Приложение

Александр Блок. Пламенный круг*

В современной литературе я не знаю ничего более цельного, чем творчество Сологуба. Вместе с тем, развиваясь по верховной и прихотливой воле художника, оно совершенно чуждается каких бы то ни было схем, какой бы то ни было симметрии. Ни тех, ни другой нет и признака как в поэзии, так и в прозе Сологуба. Роман «Мелкий бес», ставший произведением классическим, прочитанный всей образованной Россией, написан в высшей степени «свободно» и несимметрично.

Несмотря на то что Сологуб давно уже стал художником совершенным и, может быть, не имеющим себе равного в современности, – он получил широкую известность лишь с того времени, как «Мелкий бес» появился в печати отдельным изданием (на днях вышло уже третье издание романа).
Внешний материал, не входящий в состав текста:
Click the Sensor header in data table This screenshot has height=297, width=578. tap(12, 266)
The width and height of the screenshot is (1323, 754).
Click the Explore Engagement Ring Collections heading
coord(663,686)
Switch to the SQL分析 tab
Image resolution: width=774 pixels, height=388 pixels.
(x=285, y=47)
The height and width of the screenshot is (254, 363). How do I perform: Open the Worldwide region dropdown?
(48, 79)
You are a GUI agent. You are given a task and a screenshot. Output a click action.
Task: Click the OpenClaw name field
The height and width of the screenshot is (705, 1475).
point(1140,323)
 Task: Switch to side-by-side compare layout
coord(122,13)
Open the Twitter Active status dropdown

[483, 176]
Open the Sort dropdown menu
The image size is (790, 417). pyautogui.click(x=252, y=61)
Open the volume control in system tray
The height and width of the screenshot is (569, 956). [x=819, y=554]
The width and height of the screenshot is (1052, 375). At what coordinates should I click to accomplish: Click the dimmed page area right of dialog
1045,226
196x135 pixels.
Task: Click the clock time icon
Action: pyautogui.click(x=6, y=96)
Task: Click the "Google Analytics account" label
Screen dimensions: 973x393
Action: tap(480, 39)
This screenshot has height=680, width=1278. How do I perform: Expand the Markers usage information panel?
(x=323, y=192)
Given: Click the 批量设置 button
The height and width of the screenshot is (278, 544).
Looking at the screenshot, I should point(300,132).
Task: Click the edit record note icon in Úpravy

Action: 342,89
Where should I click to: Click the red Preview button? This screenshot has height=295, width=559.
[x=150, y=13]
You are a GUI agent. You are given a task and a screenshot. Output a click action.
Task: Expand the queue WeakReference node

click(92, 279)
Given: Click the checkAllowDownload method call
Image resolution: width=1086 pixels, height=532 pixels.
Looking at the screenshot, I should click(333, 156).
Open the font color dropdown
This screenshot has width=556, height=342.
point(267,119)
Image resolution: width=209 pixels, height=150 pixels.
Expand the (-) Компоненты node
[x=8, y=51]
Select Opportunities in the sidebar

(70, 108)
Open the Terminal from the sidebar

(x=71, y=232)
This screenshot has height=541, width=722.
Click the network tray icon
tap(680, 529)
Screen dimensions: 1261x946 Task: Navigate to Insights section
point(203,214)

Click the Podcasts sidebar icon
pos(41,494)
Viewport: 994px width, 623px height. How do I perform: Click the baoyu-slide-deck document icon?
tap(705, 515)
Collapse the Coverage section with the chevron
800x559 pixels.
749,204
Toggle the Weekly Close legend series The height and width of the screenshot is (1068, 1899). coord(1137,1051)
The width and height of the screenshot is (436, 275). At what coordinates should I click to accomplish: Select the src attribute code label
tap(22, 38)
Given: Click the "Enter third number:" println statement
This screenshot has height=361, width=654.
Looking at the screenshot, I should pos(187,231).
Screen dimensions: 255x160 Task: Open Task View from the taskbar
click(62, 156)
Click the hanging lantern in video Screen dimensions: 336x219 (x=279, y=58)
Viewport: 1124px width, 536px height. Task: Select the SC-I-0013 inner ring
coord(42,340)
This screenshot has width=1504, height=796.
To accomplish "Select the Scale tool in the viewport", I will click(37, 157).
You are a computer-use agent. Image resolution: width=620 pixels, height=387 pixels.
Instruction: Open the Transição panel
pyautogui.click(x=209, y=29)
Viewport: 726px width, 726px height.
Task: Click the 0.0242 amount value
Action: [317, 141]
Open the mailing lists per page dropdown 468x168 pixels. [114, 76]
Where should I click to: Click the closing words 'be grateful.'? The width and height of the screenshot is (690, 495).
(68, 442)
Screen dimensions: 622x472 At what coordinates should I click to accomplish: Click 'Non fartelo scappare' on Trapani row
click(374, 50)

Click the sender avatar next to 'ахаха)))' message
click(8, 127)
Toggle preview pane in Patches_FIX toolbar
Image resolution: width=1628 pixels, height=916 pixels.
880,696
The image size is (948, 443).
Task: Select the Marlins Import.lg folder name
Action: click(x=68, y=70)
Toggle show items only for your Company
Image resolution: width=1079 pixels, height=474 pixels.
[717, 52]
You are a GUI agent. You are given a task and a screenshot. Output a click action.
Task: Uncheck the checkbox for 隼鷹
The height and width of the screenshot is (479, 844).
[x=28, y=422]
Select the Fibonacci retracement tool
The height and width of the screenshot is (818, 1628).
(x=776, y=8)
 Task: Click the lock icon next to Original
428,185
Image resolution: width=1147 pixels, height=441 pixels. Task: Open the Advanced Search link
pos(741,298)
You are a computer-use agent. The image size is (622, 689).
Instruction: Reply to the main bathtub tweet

Правда, это первое произведение, о котором можно сказать с уверенностью, что автор его – законный преемник Гоголя, что он – последний старик дореволюционной России; но если «Мелкий бес» готов сделаться достоянием народным, то и рассказы Сологуба должны быть оценены по справедливости в близком будущем. В самом деле, такие книги, как «Жало Смерти» и особенно «Истлевающие личины» и «Книга разлук», – книги, совершенно еще не разгаданные критикой и вносящие существенно новое в сокровищницу русской литературы.

Менее всего известны публике и критике стихи Сологуба. Может быть, они так и останутся достоянием немногих, но истинных почитателей, разделяя судьбу поэзии Тютчева и Боратынского. Почему? Кажется, на этот вопрос еще нельзя ответить с уверенностью. Во всяком случае, одною из важных причин этого явления надо считать отсутствие в поэзии Сологуба какой бы то ни было пряности и мишуры, от которой едва ли избавлен хоть один современный поэт. Простота, строгость, совершенство форм и какая-то одна трудно уловимая черта легкого, шутливого и печального отношения к миру роднит Сологуба-поэта с Пушкиным. Нелегко продолжать это сравнение, чувствуя Сологуба и сологубское глубоко близким и современным себе; но, может быть, я не ошибусь, если скажу еще, что Сологубу, как Пушкину, свойственно порою шутить и забавляться формами и что он имеет на это право потому же, почему Пушкин мог шутливо рифмовать розу с морозом.

В последней, восьмой книге стихов своих, озаглавленных «Пламенный круг», Сологуб достиг вершины простоты и строгости. Вспоминая «Тени», «Третью и четвертую книгу стихов» и даже благоуханные переводы Верлена, вышедшие прошлой зимой, мы должны сознаться все-таки, что подобного совершенства в стихах Сологуб еще не достигал. В «Пламенном круге» собраны стихи за очень большой промежуток времени (многое было напечатано еще в «Новом пути» и «Вопросах жизни»); но только теперь все эти цветы, связанные в один тяжелый и свежий осенний сноп, приобрели то благоухание, которое они отчасти теряли на будничных страницах журналов и альманахов.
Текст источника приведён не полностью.